Mortal Kombat setzte in den 90er Jahren nicht nur ein Zeichen, und damit einen zweifelhaften Trend, sondern zeigt auch ziemlich deutlich, dass Gewalt ein Alltagsphänomen ist.
Viele erinnern sich noch daran, einige kennen es nur noch vom Hörensagen, und für andere wiederum ist es nur ein Mythos. Das umstrittenste Spiel seiner Zeit brach ein – bis dato unausgesprochenes – Tabu, machte Schlagzeilen und sorgte dabei auch gleich für eine immer wieder aktuelle Grundsatzdebatte.

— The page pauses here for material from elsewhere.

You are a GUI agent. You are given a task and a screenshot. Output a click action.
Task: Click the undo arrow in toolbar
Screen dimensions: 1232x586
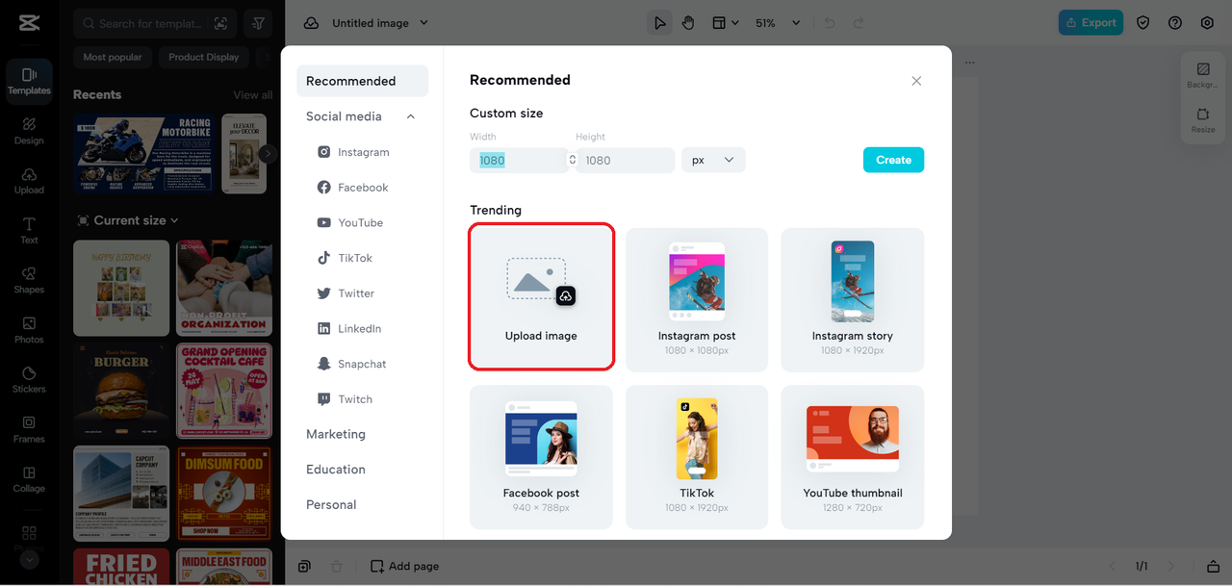[829, 22]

Mortal Kombat hat uns verdorben
- Die Mortal-Kombat-Reihe setzte auf eine explizite Darstellung dessen, was in Konkurrenzprodukten, wie beispielsweise den Street-Fighter-Spielen, nur angedeutet wurde: die gezielte, körperliche Verletzung des Gegners. Das Spiel ging dabei sogar noch weiter, denn bestimmte Tastenkombinationen erlaubten es, zum Ende eines Kampfes hin den Gegner nicht nur zu töten, sondern geradezu in seine Einzelteile zu zerlegen.

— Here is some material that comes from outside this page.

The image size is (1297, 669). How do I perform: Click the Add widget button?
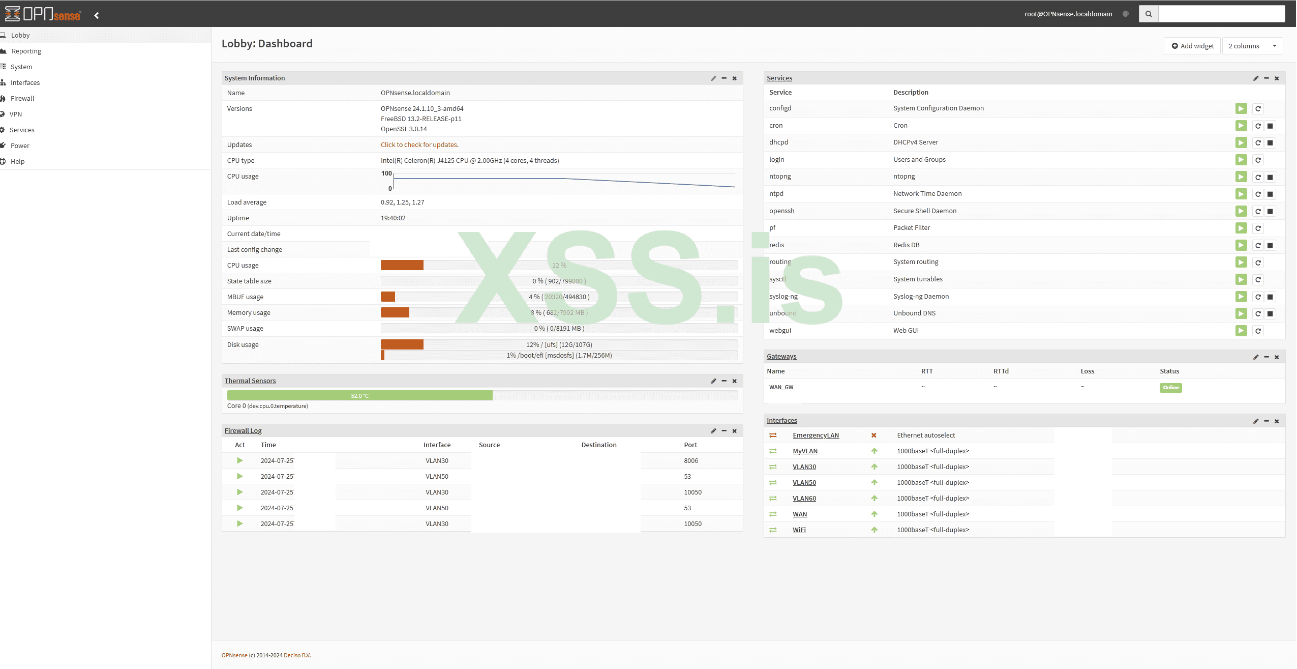point(1192,46)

- Während Blut und Knochenbrüche noch logische Konsequenzen eines Faustkampfes wären, rief die unzensierte Zurschaustellung solcher Gewaltakte Politiker, Lehrer und Eltern auf den Plan. Zeitgleich war es genau dieser Bestandteil im Mortal Kombat, der aus einem einfachen Beat-´em-up-Game ein Kultspiel werden ließ.
- Die MK-Reihe gilt damit als der klassische Vorreiter von sogenannten Gewaltspielen und präsentierte den 90er Jahren erstmals, was heute, 20 Jahre später, in Computer- und Videospielen Gang und Gebe ist.
Spiele wie Mortal Kombat haben den Zeitgeist geprägt
- Obwohl die Spiele des Herstellers Midway bereits mit Teil Eins nur ab 18 Jahren erhältlich waren, in Deutschland sogar indiziert wurden, lösten sie eine Kettenreaktion aus die bis heute andauert.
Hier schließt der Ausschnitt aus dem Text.